When Bruce Willis – one of the world’s best-loved actors – decided to reveal he is suffering from aphasia, it was a condition I’d rarely heard of …
It was there of course, a trace somewhere, in the homeopathy of my mind. But I don’t think I’d met anybody who suffered from it.
Aphasia though was just another disease hanging around out there – or in this case, yourself – that you blanked.
If you refuse to recognise it then it doesn’t exist… men like me invariably feel this attitude is our best health-care route.
But aphasia, despite it operating in the shadows of our mental worries, does exist.
And it destroys lives, families, relationships and homes.
So, when Bruce, aged 67, and his family decided to tell the world about his problems and how they will cope with them in the future, it was a brave move.
And it caused another much-loved actor to step up and be counted. Chris Ellison played hard-nosed copper DCI Frank Burnside in The Bill. And, for now at least, he has been ‘silenced’ by aphasia.
Only a few family and friends knew.
Chris’s wife Anita, aged 69, is quoted as saying: “We’ve been so lonely. Chris is trapped in his body. He can understand everything going on around him but can’t speak, read or write. Sometimes I feel as if I have lost my charismatic, very funny and caring husband.
“It’s frustrating for us both but when he looks into my eyes I see he’s still in there. I have cried buckets, it’s a kind of mourning. But he’s still here with us, still very caring and loving.”

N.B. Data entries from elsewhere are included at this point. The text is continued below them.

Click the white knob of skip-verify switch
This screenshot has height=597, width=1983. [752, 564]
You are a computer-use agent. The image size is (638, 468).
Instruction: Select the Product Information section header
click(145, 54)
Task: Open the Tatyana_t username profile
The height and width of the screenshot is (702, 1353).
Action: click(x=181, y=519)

Chris was diagnosed with aphasia after a severe stroke in the summer of 2020.
Aphasia is when parts of the brain to do with language are damaged and it can happen after a stroke or head injury.
In Chris’s case he was found him on the bedroom floor at their Brighton home and had to be lifted him through a skylight and airlifted to hospital.

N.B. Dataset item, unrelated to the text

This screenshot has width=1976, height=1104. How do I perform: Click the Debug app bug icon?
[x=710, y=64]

Chris is now relearning the alphabet.
Anita said “When you’ve been a celebrity, people recognise you. He hated it, he couldn’t even say hello. He ended up not going out, he didn’t want to see friends. We have seen a few but it’s frustrating for him. It’s been very lonely for both of us.”
Neuroscientist and author Dr Julia Jones says aphasia affects more than 350,000 people in the UK and there is no definitive cure but therapies can help.
So, if anybody wants to share their thoughts on this awful condition, please drop us a line at The Society – see contact us on the front page – and we will tell our 300,000 readers about aphasia as often as we can.
If you have any positive reports about treatments or you have found ways of dealing with the problem let us know – we’ll let others know too.
I used to teach in a large college, and for many years one my department’s groups were suffering from aphasia, following stroke. They were a group of about six to eight adults of different ages. One was seventeen and the majority in their fifties and sixties. This was a few decades ago and at that time after a stroke people were entitled to six months speech therapy and then there was nothing to help them with their speech problems and their loss of ability to read and write in many cases. We taught each of them individually, as their needs differed. One man, who had been in business all his life was having to learn to read at the very beginning stages. He struggled with words like ‘cat’. One day he walked into the classroom and the teacher of a previous English class had left some text on the blackboard. He stood and looked at the cursive script and then he read ‘adjective’. This was a breakthrough that we all celebrated inwardly. Aphasia is a distressing condition. I hope there is still some provision today to help sufferers.